Il aura fallu quatre jours de débat. Quatre jours au cours desquelles ils ont débattus et enterrés les mesures de Nicolas Sarkozy, telles la TVA sociale et les heures supplémentaires éxonérées d'impôts. Le rectificatif budgétaire 2012 a été voté à main levée, l'UMP et le groupe centriste UDI ont voté contre.

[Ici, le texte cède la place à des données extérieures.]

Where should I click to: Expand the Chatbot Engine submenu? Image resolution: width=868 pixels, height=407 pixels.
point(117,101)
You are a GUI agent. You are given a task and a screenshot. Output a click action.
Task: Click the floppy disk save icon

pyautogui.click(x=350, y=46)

Les promesses de campagne prennent forme
Première loi budgétaire du quinquennat de François Hollande, ce projet de loi de Finances rectificative prévoit 7,2 milliards d'euros de hausses d'impôt et 1,5 milliard de gel supplémentaire de dépenses.
Dans une atmosphère houleuse, surtout en soirée, les députés ont débattu pendant trois jours de la suppression de la TVA sociale et de la fin des exonérations sociales et fiscales liées aux heures supplémentaires, deux promesses de campagne du candidat François Hollande.

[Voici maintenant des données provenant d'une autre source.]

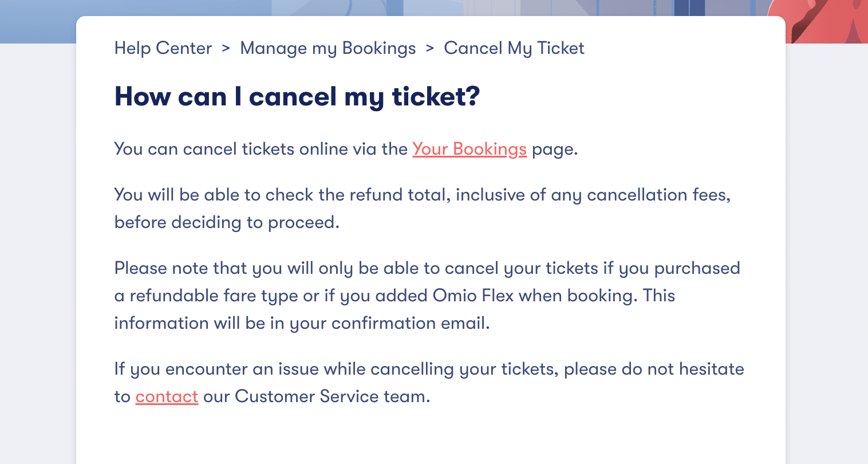
Task: Open the Help Center breadcrumb link
Action: tap(163, 48)
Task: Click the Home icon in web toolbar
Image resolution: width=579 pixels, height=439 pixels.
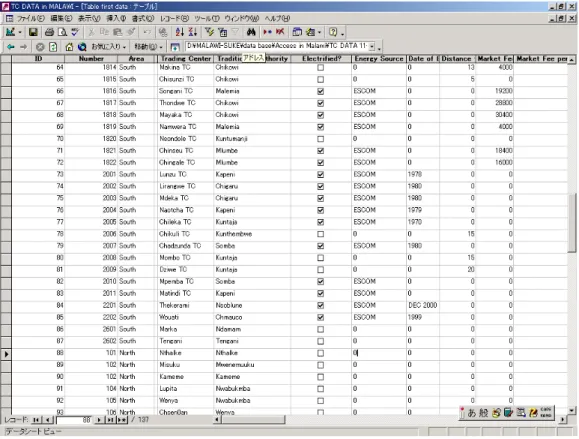Action: click(69, 47)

Les députés ont voté une salve de mesures jeudi. Ainsi, dans le cadre du budget rectificatif 2012, les contribuables possédant un patrimoine supérieur à 1,3 million d'euros et soumis de ce fait à l'ISF (Impôt de solidarité sur la fortune) acquitteront cette année une contribution exceptionnelle. Celle-ci efface l'allègement de l'ISF décidé en juin 2011 par la précédente majorité de droite. Cette contribution, qui doit rapporter 2,3 milliards d'euros au budget de l'Etat cette année, est instaurée dans l'attente d'une réforme plus globale de l'ISF dans le budget 2013.
L'Assemblée nationale a également approuvé une baisse, de 159.000 à 100.000 euros par enfant, de l'abattement sur les droits de succession, c'est-à-dire la partie d'un héritage ou d'une donation exonérée des droits de mutation payés par les bénéficiaires à l'Etat. Les exonérations en faveur des conjoints survivants seront conservées. L'abattement ne joue à plein que pour une succession ou donation tous les quinze ans (dix ans auparavant).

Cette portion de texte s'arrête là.